» **Work task 1**: Transcribe the convalescent plasma article starting at the words "In this study’s" and ending after "convalescent plasma potency.".
» **Work task 2**: Using the convalescent plasma article, list each titer group named there together with the percentage of its patients who died within 30 days after plasma transfusion.

» **Text block**:
========

Convalescent Plasma Produce Positive COVID-19 Treatment Results
A new study published by the New England Journal of Medicine (NEJM) focused on how effective convalescent plasma had been when treating COVID-19 patients.
In a retrospective study based on a U.S. national registry, these researchers found of the 3,082 patients included in this analysis published on January 13, 2021, death within 30 days after plasma transfusion occurred in (22.3%) of the patients in the high-titer group (27.4%) of the patients in the medium-titer group, and (29.6%) in the low-titer patient group.
This study found the association of anti–SARS-CoV-2 antibody levels with the risk of death from COVID-19 was moderated by mechanical ventilation status.
Among patients hospitalized with COVID-19 who were not receiving mechanical ventilation, transfusion of plasma with higher anti–SARS-CoV-2 IgG antibody levels were associated with a lower risk of death than transfusion of plasma with lower antibody levels.
In this study’s discussion section, the researchers added: These data were consistent with a mortality benefit associated with high-titer plasma administered earlier in the disease course.
Our findings are also consistent with aggregate data from observational studies and randomized trials of convalescent plasma and historical evidence regarding antibody therapy for infectious diseases.
And our data and those from other studies provide support for the use of anti–SARS-CoV-2 antibody assays as an indicator of COVID-19 convalescent plasma potency.

========

[Saved data entries]
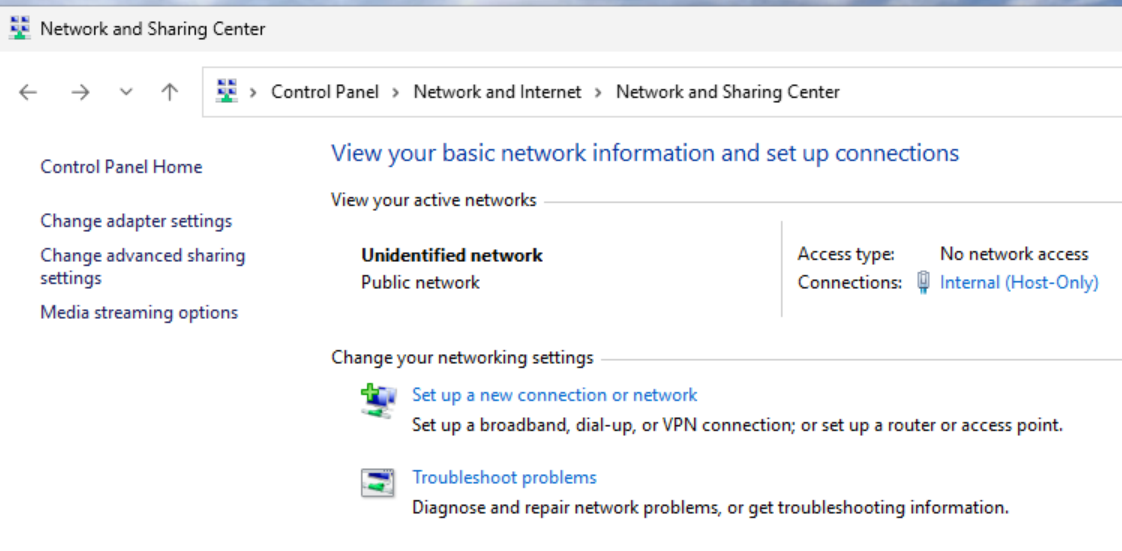Click the Ethernet icon beside Internal (Host-Only)
The height and width of the screenshot is (551, 1122).
923,283
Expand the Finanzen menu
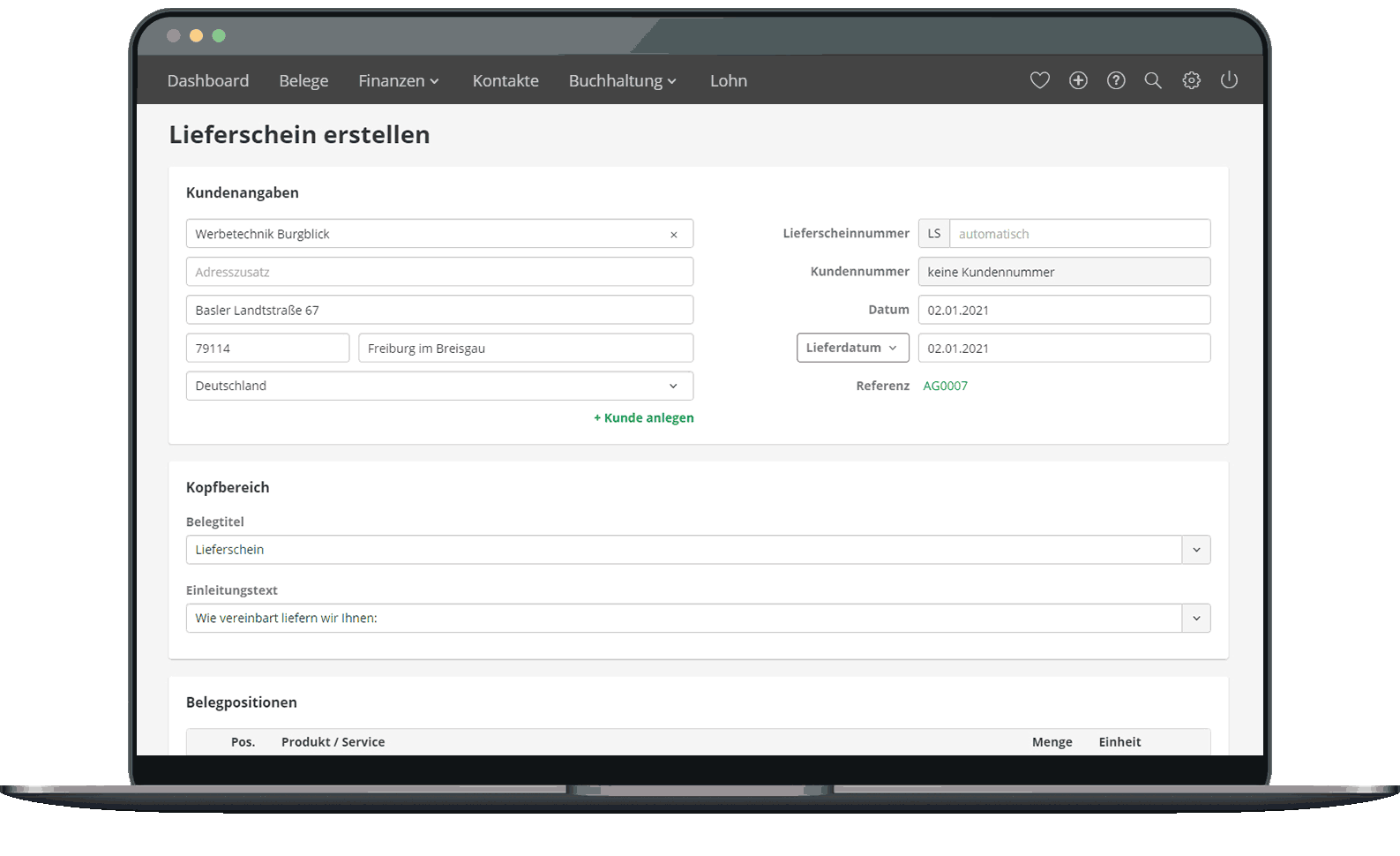The width and height of the screenshot is (1400, 856). pos(398,81)
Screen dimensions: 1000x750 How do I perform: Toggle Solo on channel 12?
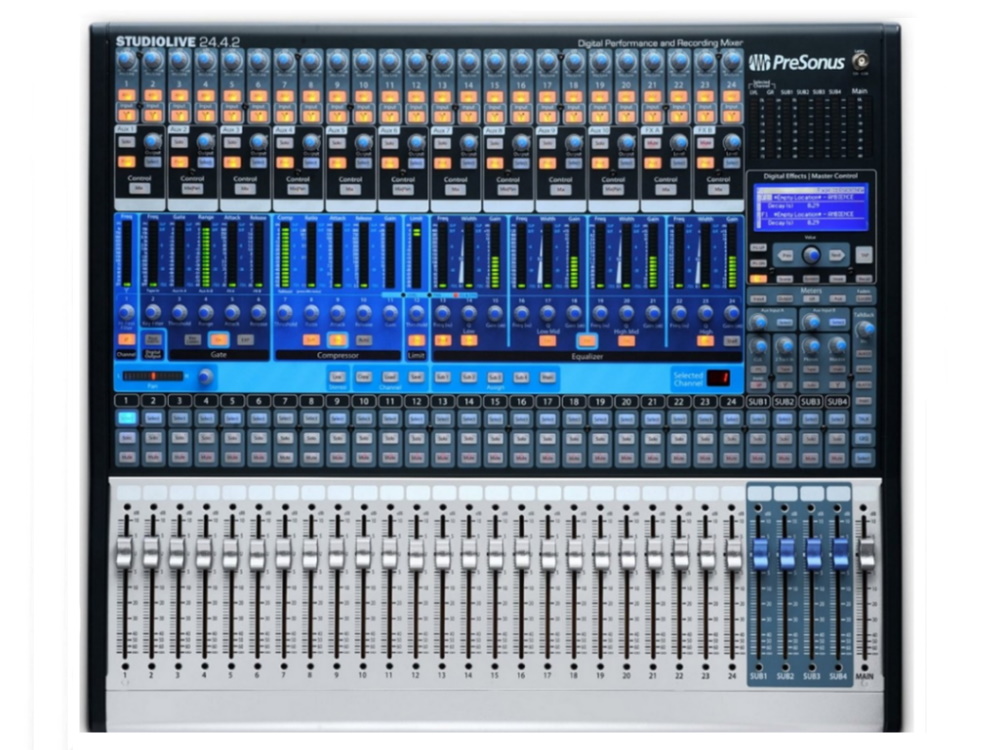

========

» **Output 1**:
In this study’s discussion section, the researchers added: These data were consistent with a mortality benefit associated with high-titer plasma administered earlier in the disease course.
Our findings are also consistent with aggregate data from observational studies and randomized trials of convalescent plasma and historical evidence regarding antibody therapy for infectious diseases.
And our data and those from other studies provide support for the use of anti–SARS-CoV-2 antibody assays as an indicator of COVID-19 convalescent plasma potency.

» **Output 2**:
High-titer group: 22.3%
Medium-titer group: 27.4%
Low-titer group: 29.6%